WITH "polygon" AS (SELECT ST_SetSRID(ST_GeomFromGeoJSON('{"type":"Polygon","coordinates":[[[-0.004,0.004],[0.004,0.004],[0.004,-0.004],[-0.004,-0.004],[-0.004,0.004]]]}'), 4326) AS "polygon"),
"geometry" AS (SELECT ST_Transform("polygon", 900913) AS "geometry", ST_Area("polygon"::GEOGRAPHY) AS "area" FROM "polygon"),
"parameters" AS (
SELECT "area" > 1000000 AS "use_geom_alt"
FROM "geometry"
)
SELECT r.*
FROM "record_record" "r"
WHERE ("record_date" >= '2000-01-01' AND "record_date" <= '2019-12-31')
AND (
(TRUE AND ST_Intersects((SELECT geometry FROM geometry), r.geom))
OR (FALSE AND ST_Intersects((SELECT geometry FROM geometry), r.geom_alt))
);
This results in the desired query plan.
QUERY PLAN
Index Scan using record_record_geom_idx on record_record r (cost=0.44..5754.90 rows=142 width=4734) (actual time=0.076..53.885 rows=18100 loops=1)
Index Cond: (geom && $1)
"Filter: ((record_date >= '2000-01-01'::date) AND (record_date <= '2019-12-31'::date) AND st_intersects($1, geom))"

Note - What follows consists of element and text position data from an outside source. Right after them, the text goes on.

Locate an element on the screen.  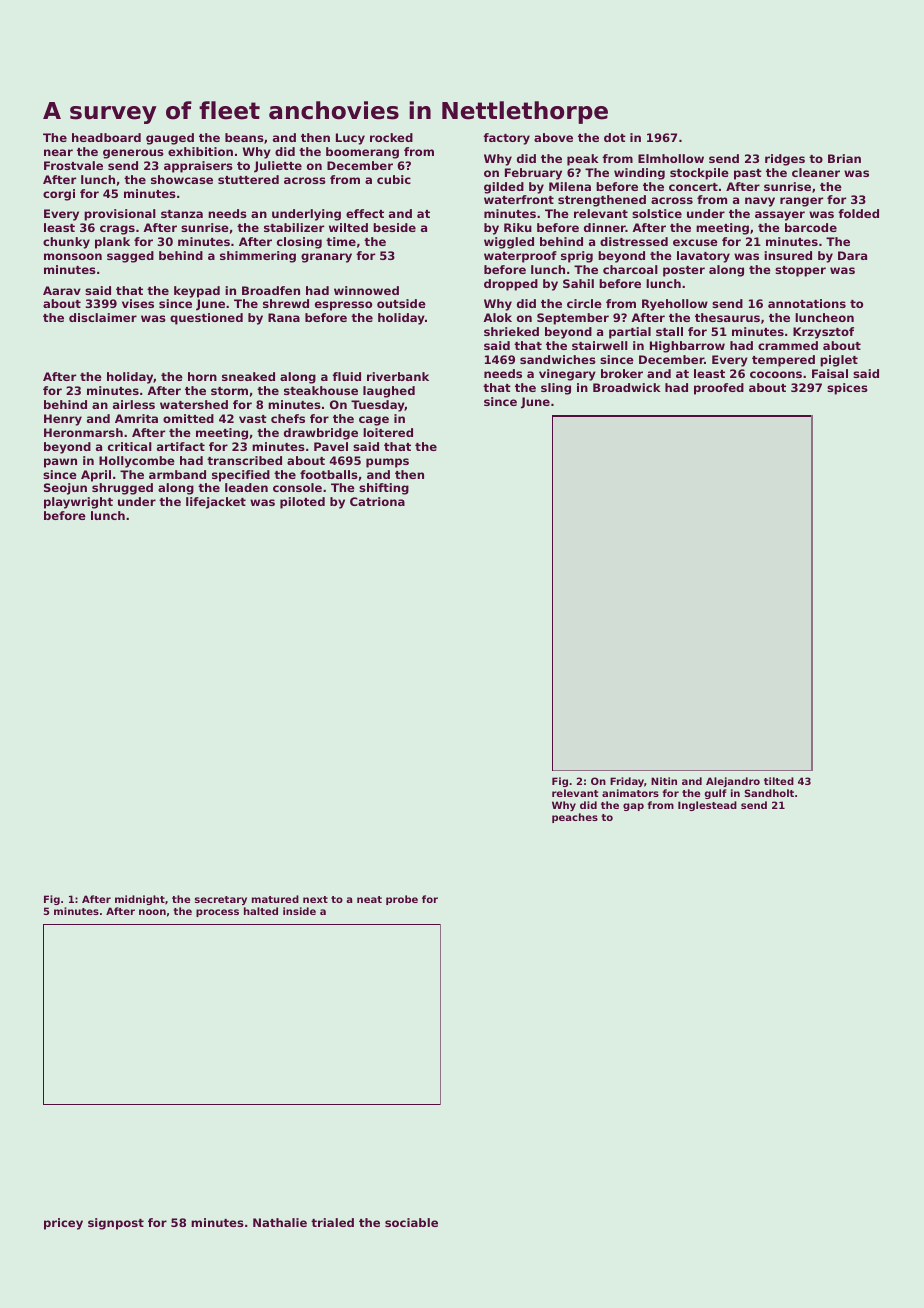
Sandholt is located at coordinates (769, 793).
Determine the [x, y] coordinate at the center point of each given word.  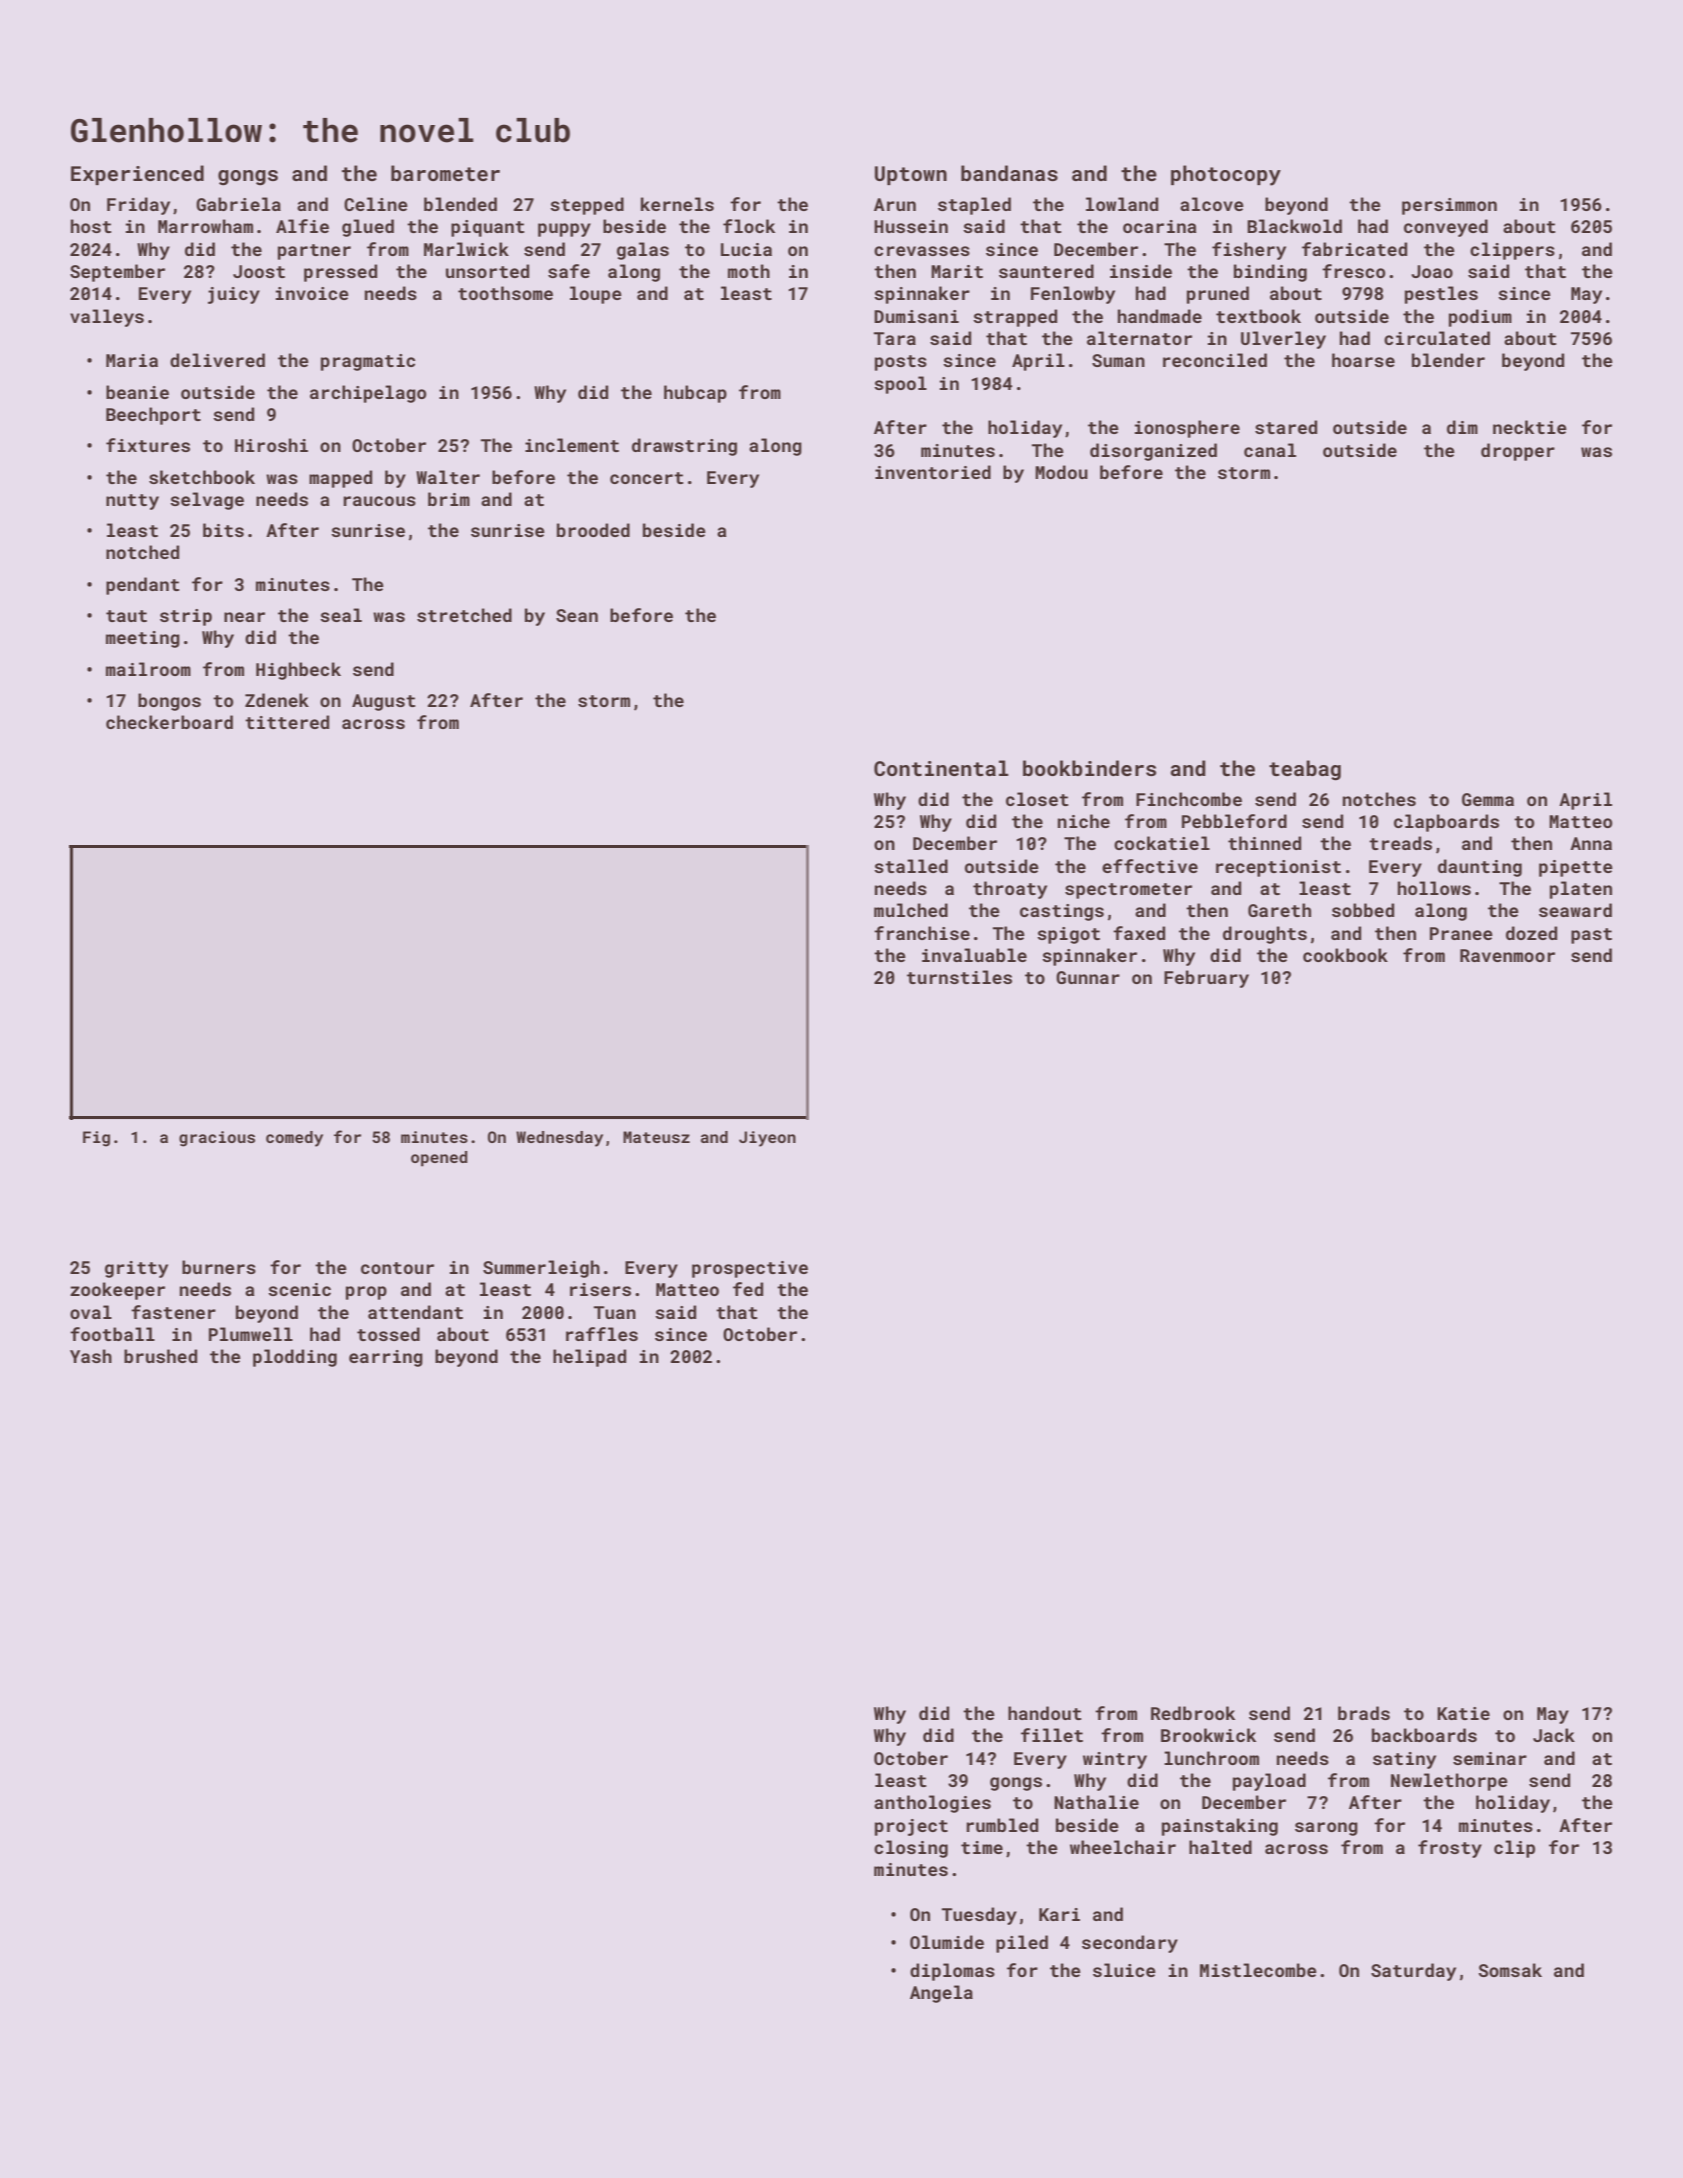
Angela [941, 1994]
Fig [96, 1139]
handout [1044, 1713]
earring [386, 1358]
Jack [1554, 1735]
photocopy [1226, 175]
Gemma [1488, 799]
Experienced [137, 175]
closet [1037, 799]
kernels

Rows Removed by Filter: 6620
CTE geometry
-> Result (cost=0.00..0.01 rows=1 width=40) (actual time=0.001..0.001 rows=1 loops=1)
InitPlan 2 (returns $1)
-> CTE Scan on geometry (cost=0.00..0.02 rows=1 width=32) (actual time=0.003..0.004 rows=1 loops=1)
Planning Time: 0.370 ms
Execution Time: 54.783 ms
In Conclusion
- I would like know to if what I want to achieve is at all possible?
- Alternatively, I realise I may be asking the wrong question and I would be interested in hearing about alternative approaches.